In Anbetracht dessen sowie eines 2-fach erhöhten Schlaganfallrisikos ist eine internistische Risikoabklärung erforderlich. Diese sollte eine Karotissonographie, ein 24-h-RR/EKG und eine Echokardiographie beinhalten. Bei jungen Patienten oder bilateraler Affektion sollte ein Thrombophiliescreening angeschlossen werden. Bei Patienten über 50 ist an eine Riesenzellarteriitis zu denken.

Klinik: Typischerweise kommt es zu einem plötzlichen schmerzlosen Sehverlust. Tritt eine schnelle Reperfusion ein, können sich die Symptome wieder zurückbilden (Amaurosis fugax). Häufig geht ein solcher transienter Sehverlust einem permanenten voraus. Versuche an Rhesusaffen haben gezeigt, dass es ab einer Ischämiezeit von 100 min zu einem permanenten Untergang von retinalem Gewebe kommt. Eine spontane Verbesserung der Symptomatik ist innerhalb der ersten 3 Tage möglich. Es existiert keine Standardtherapie bei nicht-entzündlichen Arterienverschlüssen. Beschriebene therapeutische Ansätze werden kontrovers diskutiert und reichen von Bulbusmassage über Sauerstofftherapie, Vorderkammerpunktion zur Augendrucksenkung bis hin zu thrombolytischer Therapie. Durch den Ischämiereiz kann es auch im Verlauf von arteriellen Verschlüssen zu Neovaskularisationen kommen. Hierbei treten diese allerdings in der Regel schon nach 4-5 Wochen auf.

Riesenzellarteriitis (Morbus Horton)

Gefäßverschlüsse im Rahmen dieser Erkrankung nehmen in der Augenheilkunde eine Sonderstellung ein. Sie sind ein ophthalmologischer Notfall und haben unbehandelt ein hohes Risiko einer Erblindung beider Augen – eine Erblindung, die verhindert werden kann.
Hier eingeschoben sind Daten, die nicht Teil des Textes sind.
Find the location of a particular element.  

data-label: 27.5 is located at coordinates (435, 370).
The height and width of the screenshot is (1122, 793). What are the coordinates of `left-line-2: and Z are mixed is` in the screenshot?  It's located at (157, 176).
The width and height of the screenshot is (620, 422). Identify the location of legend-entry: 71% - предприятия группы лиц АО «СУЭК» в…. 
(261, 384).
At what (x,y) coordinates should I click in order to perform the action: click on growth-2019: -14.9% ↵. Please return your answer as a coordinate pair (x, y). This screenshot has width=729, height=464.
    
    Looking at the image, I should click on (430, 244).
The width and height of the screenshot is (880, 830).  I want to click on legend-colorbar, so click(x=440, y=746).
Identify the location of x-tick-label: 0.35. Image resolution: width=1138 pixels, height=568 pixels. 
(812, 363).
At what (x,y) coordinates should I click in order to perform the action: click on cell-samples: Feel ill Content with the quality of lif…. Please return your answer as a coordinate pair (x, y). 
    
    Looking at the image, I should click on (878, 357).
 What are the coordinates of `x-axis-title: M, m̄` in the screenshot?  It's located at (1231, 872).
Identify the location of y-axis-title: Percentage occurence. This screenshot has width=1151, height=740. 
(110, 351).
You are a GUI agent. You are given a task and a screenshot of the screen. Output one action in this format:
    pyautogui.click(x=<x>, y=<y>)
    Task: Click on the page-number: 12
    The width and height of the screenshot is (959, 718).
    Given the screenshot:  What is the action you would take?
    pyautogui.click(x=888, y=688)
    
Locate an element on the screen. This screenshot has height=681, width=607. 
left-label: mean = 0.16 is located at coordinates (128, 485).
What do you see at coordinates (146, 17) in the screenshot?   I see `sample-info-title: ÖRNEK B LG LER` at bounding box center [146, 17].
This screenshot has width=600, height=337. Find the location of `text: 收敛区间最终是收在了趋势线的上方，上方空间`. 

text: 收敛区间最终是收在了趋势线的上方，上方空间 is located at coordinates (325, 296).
Okuläre Manifestationen können sowohl ohne jegliche systemische Symptomatik als auch nach Jahren unter Erhaltungstherapie auftreten. Die Therapie der Wahl ist hochdosiertes Prednisolon (i.d.R. initial 1 g i.v.). Langsames Ausschleichen auf die individuelle Erhaltungsdosis sollte unter engmaschiger internistischer und augenärztlicher Kontrolle erfolgen.

Fact-Box

  • Retinale Gefäßverschlüsse sind oft Ausdruck systemischer Grunderkrankungen.
  • Bei arteriellen Verschlüssen muss bei Patienten über 50 Jahren eine Riesenzellarteriitis ausgeschlossen werden.
  • Eine entsprechende internistische Durchuntersuchung soll sowohl bei venösen als auch bei arteriellen Verschlüssen erfolgen.